I am so pleased to hear he has a strong interest (the trains) to keep him active.
I have a controversial comment to make which you can dismiss as you see fit: I would counsel you not to do hospice at home. It is not the romantic thing it is portrayed to be. It is very messy and both physically and emotionally demanding and requires 24 hour support from professional nursing staff. It is not being weak to choose to go into a professional facility, it is protecting your own sanity. Your home would never feel the same again.
Hugs hugs and more hugs
xxx

Anonymous said...

I'm so glad to read of all the plans currently on the table!
Sending lots of ~vibes~ that the two of you make it though his bucket list before he runs out of steam.

As to hospice . . . . I know families who have done "facility" (both my parents), and others who have done it at home. And the comfort level totally depends on the care providers. You have so far had wonderful doctors to the house so hopefully the rest of your providers will be just as amazing when they are needed.

Just remember - nothing is etched in stone . . . if the time comes and plans need to be changed, so be it.

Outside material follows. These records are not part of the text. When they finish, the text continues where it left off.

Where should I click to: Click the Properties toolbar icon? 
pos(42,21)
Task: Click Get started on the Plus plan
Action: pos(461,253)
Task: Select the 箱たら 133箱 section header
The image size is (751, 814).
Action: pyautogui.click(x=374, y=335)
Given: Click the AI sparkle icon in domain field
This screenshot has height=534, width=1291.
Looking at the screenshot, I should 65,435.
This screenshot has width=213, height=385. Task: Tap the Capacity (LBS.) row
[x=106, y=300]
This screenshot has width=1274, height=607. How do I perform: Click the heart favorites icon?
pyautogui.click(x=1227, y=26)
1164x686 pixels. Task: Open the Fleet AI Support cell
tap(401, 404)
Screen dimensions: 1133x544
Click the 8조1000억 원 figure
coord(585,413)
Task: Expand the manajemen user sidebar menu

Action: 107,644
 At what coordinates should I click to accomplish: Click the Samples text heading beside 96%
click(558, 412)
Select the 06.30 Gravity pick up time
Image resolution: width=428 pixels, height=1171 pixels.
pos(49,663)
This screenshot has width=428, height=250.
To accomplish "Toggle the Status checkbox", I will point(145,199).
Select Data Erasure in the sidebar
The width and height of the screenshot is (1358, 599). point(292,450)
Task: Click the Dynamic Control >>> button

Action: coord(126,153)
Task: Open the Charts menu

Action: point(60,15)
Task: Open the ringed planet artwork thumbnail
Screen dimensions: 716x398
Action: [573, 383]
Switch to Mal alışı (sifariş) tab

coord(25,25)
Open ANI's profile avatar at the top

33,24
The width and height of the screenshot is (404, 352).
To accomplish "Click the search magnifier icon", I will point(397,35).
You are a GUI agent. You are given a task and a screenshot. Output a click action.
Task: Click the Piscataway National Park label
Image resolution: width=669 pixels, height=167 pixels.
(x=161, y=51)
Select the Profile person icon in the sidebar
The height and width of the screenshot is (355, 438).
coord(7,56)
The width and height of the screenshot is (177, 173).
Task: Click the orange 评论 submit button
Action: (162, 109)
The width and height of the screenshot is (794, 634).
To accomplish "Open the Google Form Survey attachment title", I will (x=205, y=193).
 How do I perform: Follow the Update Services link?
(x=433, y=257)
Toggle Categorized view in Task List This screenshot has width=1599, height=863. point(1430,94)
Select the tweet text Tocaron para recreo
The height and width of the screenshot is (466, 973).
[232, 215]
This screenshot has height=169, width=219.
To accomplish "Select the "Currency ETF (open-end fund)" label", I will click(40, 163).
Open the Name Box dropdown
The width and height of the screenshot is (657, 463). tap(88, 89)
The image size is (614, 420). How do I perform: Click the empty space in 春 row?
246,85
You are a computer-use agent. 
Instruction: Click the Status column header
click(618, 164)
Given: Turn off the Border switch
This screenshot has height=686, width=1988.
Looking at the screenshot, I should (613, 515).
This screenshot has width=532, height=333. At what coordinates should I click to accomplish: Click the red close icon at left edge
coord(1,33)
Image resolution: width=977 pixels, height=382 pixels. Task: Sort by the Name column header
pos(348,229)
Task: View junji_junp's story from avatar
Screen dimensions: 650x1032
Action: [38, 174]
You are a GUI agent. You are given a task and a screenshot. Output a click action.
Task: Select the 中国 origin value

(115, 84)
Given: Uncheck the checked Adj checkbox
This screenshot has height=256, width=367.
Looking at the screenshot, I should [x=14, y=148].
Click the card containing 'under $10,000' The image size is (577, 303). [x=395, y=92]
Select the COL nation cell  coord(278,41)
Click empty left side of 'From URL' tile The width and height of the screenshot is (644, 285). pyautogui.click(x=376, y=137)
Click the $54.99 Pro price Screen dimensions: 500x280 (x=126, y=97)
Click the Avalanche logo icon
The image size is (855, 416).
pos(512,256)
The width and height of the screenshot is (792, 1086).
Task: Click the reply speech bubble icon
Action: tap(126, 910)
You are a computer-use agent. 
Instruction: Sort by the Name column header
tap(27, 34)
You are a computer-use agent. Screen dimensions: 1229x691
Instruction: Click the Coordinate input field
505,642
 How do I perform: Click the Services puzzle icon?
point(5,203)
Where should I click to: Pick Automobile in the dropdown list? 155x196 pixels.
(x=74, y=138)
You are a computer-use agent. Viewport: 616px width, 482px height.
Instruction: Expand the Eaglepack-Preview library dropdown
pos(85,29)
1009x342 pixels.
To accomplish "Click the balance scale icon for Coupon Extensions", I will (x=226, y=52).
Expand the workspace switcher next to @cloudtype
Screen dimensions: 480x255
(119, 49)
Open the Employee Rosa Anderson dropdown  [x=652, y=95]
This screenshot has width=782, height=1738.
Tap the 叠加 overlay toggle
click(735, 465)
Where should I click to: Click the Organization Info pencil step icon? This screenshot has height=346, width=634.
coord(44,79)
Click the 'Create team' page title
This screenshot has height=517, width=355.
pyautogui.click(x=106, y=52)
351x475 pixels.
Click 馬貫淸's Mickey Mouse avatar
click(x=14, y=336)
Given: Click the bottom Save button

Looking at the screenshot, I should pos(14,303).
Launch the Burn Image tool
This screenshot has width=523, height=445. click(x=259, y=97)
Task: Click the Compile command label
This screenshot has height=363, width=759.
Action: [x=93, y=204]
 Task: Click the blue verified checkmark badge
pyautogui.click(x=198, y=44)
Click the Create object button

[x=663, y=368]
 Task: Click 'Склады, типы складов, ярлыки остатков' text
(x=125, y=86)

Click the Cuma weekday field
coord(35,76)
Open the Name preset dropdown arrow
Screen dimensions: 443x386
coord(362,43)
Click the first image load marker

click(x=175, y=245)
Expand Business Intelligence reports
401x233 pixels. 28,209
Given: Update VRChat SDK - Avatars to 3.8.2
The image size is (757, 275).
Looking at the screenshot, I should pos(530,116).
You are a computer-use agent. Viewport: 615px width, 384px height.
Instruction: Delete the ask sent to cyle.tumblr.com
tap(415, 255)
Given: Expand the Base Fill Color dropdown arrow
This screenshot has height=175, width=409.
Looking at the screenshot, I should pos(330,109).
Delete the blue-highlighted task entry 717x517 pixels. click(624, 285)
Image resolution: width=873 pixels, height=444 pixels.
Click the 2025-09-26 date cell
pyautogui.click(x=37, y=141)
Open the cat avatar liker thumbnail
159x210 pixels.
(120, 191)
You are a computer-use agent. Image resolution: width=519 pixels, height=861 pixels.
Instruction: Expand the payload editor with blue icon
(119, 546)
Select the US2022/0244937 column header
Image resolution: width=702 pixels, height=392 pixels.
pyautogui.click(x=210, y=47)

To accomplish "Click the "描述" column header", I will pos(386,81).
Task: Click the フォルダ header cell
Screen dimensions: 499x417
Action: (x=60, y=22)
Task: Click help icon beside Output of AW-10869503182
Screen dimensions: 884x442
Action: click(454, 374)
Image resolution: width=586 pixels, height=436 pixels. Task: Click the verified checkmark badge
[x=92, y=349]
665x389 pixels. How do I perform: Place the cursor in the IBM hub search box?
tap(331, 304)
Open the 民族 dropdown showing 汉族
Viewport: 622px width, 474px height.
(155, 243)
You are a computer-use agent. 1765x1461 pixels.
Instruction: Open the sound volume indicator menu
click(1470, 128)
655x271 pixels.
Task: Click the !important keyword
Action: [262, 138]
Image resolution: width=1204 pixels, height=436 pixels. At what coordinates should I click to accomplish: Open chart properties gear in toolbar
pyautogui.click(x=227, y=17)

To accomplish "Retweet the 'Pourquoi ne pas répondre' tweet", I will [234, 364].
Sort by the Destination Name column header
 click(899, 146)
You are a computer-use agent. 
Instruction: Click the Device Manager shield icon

As I've told you before . . . .you two are my heroes and I hope I will be able to maintain such grace under fire.


{{{{{hugs}}}}}}}
su3385

Blue Witch said...

Good to hear that you have worked out details that you're both happy with: so many people fail to talk about the important things and then regret it when it's too late to plan. Even if the plan has to change, at least you have previously thought/talked through the options.

Scary how much Mr M has shrunk in all directions. But thank you for having the strength and courage to write about it.

I have a theory about the carpal tunnel, that is true for me, and for Mr Old Friend BW, who drives many thousands of miles a year. This one comes from one of the medical programmes on R4 some time int he last year or so. When most people drive, they tend to bend their wrists backwards, which makes any pre-existing tendency to CT much worse as it causes all the inner workings of wrists to stretch and become much smaller, so causing pressure, which results in pain. This situation is much relieved if one holds the steering wheel with a different grip, making sure that your wrists/hands are always in a straight line, or with hands bend forwards, never backwards.

The recommended NHS treatment is now splints (which help keep the wrists from getting into the danger position, bend backwards) and not operations. Mrs OF BW had both wrists done 5 or 6 years ago, and now regrets it as it is much much worse. My hairdresser and Mr OF BW have bad CT but have both been told by different consultants that splints, rest when sore and keeping hand/wrist straight are the only thing that works long-term.

Typing is really bad for CT too, for the same reason - unnatural position for hand/wrist. When I was using the VRS, mine was much better...

I spend my time trying to catch myself in a 'bad hand position' - it's amazing how many activities require it. I've found that crocheting, spinning, and hand-sewing is much better than knitting or machine sewing. Maybe you are subconsciously shying away from all crafts as some makes your hands worse?

Hope Straight or Forward Wrist works for you!